Continental relied on the Fourth Circuit’s recent Bryan Bros. decision, which involved an identical issue and identical professional liability policy issued by Continental to an accounting firm. The Bryan court, applying Virginia law, held that the prior knowledge provision was a condition precedent to coverage under the policy, and that an insurer’s coverage obligation is not triggered if an insured fails to fulfill a condition of an insurance policy. The Jones court, finding that same result would be achieved under South Carolina law, applied the Bryan Bros. court’s ruling and concluded that Continental’s coverage obligation under the Accountants Policy had not been triggered. The court rejected Jones’ accounting partner’s argument that the “innocent insureds” provision of the policy would operate to provide coverage for the members of the accounting practice that did not participate in the misconduct. The court reasoned that the “innocent insureds” provision does not require Continental to provide coverage under the Accountants Policy because the claims made against Jones, his partners, and the accounting practice are all “interrelated” as that term is defined in the Accountants Policy -- all arose out of Jones’ scheme to defraud his clients of money -- and Jones’ failure to disclose this to Continental on the application for the Accountants Policy barred coverage.
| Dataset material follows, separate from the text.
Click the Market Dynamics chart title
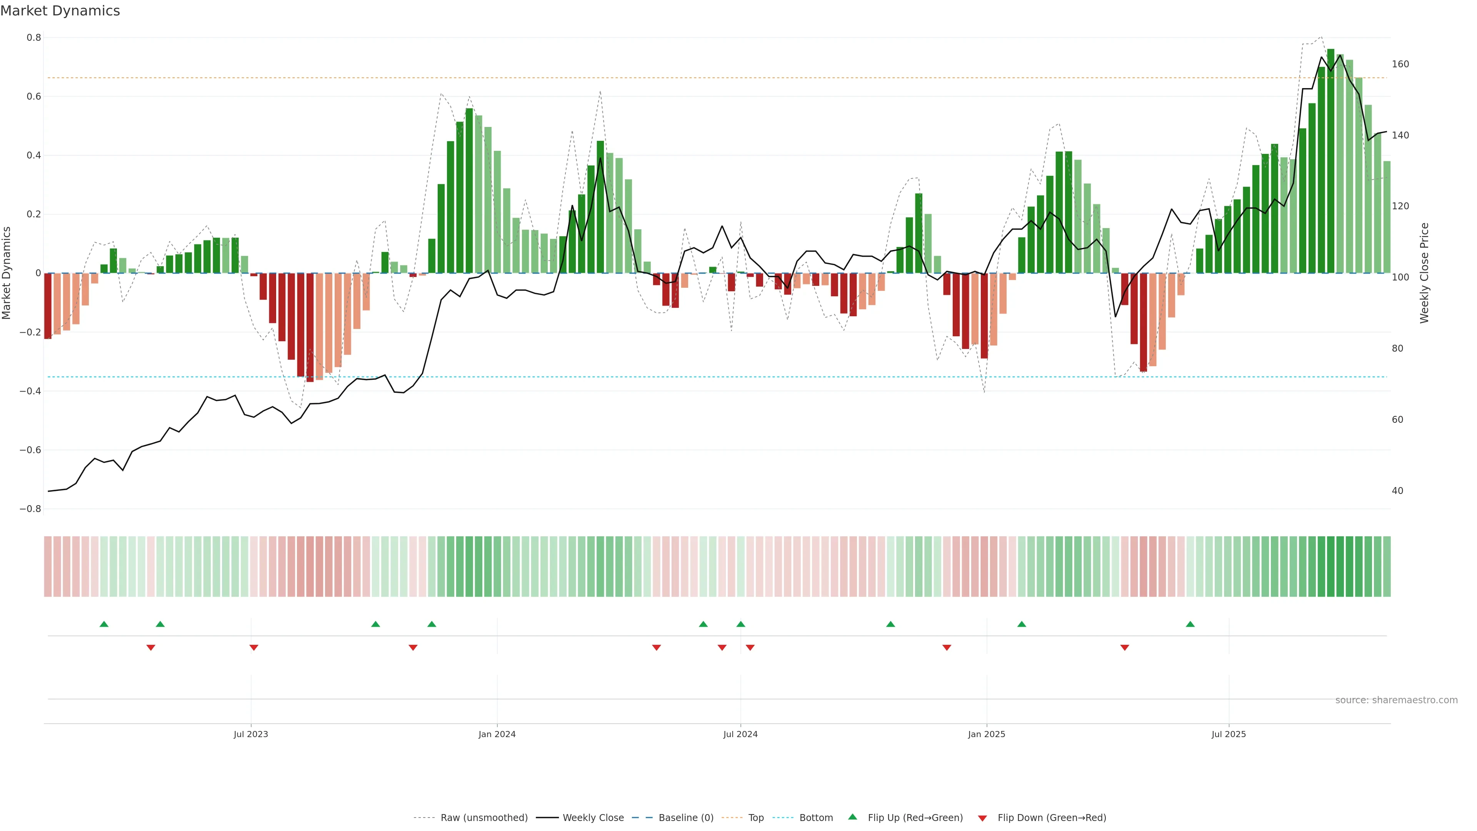1477x831 pixels. click(60, 11)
Finally, in their motion for summary judgment, defendants argued that Continental is estopped from denying coverage under the 2008-2009 renewal policy or tail policy, because it renewed the Accountants Policy and allowed the accounting firm to purchase tail coverage after it had knowledge of Jones’ theft of client funds. The court rejected this argument, concluding that the renewal accountants’ policy and the tail coverage it purchased when the initial policy expired remains in full effect and provides meaningful coverage for the insureds.

The court ultimately granted Continental Casualty’s motion for summary judgment, entitling Continental to rescind the Lawyer’s Policy, and concluded that it has no obligation to provide defense or indemnity coverage to Jones for any past, present or future claims arising from his law practice. Additionally, the court ruling provided that Continental had no duty to defend or indemnify any insured under the Accountants Policy for any claims stemming from interrelated with Jones’ scheme.

Tressler Comments:  The court’s ruling in the Jones action, and the Fourth Circuit’s decision in Bryan Bros., reflect a noteworthy application of an “innocent insured” provision where the lack of prior knowledge is incorporated into a policy’s insuring clause as a condition precedent to coverage, rather than as a policy exclusion.